Shelly also points out that another strength of the Gender Institute is the many collaborations that have occurred over the years. "This includes everything from working with the UB Office of Special Events on the [2004-05] Distinguished Speakers Series to bring in [UB Reads author] Barbara Ehrenreich to working with the Association of Women Full Professors, who are our partners in welcoming new women faculty every year," she says.
In terms of community outreach, Shelly says IREWG members serve on numerous university committees, as well as regional boards focusing on issues of concern to women, including the Lesbian, Gay, Bisexual and Transgender Domestic Violence Committee of Western New York and Women's Action Coalition of the Erie County Commission on the Status of Women.

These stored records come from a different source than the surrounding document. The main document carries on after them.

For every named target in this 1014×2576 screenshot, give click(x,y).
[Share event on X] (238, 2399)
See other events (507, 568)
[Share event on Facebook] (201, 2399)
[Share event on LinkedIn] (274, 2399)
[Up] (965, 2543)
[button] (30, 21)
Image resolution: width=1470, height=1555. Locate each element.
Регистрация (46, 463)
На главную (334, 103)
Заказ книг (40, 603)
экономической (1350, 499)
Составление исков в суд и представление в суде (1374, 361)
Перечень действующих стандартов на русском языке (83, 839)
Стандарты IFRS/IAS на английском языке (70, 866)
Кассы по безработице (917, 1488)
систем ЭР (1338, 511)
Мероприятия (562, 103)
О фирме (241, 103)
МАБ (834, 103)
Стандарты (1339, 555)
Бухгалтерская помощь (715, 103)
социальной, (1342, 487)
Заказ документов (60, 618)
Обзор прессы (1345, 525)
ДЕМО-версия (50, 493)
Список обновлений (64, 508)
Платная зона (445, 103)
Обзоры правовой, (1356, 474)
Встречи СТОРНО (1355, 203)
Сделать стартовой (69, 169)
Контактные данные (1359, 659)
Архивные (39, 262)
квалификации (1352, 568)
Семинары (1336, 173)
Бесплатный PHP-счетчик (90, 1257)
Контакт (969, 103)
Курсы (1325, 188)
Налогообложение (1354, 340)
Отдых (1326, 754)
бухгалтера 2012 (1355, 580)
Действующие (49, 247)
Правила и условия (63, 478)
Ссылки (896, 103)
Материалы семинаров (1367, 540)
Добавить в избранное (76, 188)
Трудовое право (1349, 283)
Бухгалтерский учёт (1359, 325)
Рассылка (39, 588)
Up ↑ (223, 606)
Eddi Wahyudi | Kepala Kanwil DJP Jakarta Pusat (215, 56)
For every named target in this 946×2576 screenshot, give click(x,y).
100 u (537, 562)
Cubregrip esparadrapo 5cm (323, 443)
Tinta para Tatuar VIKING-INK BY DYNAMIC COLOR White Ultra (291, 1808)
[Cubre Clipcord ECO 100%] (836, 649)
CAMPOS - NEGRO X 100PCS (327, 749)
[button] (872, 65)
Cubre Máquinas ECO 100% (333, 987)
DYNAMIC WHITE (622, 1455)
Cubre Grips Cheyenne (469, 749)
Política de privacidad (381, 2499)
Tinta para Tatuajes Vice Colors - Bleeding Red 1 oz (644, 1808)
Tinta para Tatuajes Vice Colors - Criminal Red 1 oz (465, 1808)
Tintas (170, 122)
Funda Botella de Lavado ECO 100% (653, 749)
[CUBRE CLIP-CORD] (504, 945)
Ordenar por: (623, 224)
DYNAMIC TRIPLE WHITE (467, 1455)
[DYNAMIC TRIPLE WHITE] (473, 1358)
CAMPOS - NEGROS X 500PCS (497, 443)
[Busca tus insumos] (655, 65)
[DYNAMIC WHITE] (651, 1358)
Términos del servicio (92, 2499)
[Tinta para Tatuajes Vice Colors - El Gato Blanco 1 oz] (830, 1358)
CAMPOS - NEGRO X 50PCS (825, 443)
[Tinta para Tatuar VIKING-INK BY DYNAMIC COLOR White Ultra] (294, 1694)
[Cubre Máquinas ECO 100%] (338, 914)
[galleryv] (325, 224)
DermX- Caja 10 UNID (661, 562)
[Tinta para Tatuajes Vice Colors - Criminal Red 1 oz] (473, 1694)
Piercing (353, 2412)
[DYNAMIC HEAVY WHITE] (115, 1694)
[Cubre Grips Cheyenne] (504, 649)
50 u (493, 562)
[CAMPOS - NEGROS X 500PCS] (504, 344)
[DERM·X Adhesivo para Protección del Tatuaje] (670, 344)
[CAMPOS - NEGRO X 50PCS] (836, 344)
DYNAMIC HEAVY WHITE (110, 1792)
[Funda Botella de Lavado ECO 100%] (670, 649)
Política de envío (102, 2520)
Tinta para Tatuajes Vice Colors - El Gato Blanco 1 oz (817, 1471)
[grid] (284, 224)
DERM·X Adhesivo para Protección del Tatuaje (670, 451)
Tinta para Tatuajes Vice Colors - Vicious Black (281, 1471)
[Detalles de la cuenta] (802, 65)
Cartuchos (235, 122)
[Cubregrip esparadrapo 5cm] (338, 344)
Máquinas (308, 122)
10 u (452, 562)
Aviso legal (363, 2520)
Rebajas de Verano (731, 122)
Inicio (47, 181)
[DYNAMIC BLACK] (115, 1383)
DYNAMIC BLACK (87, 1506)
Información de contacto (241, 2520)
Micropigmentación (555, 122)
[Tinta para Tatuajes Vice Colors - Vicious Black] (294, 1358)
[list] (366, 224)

She also notes that last year three UB faculty members spoke about future careers for women at the Garret Club, a private women's club in Buffalo, plus Gender Week keynoter Judith Heumann met with teachers and students at the Erie County Health Center for Children in Buffalo School 84.
Beyond countless contributions to research and education on gender at the university, Shelly says IREWG sends an important message that UB is a place that cares about the quality of work life, status and position of women. Women made up only 26 percent of full-time faculty (17 percent tenured) in 1994, according to the President's Task Force on the Status of Women at UB. This year, Shelly says, nearly half of new faculty hires were women.
"If you look at the departments, you realize the numbers are pretty equal," says Vargas. "But the question is still raised. What I think has really changed is that now that there are more of us women involved, we feel like we have a greater voice."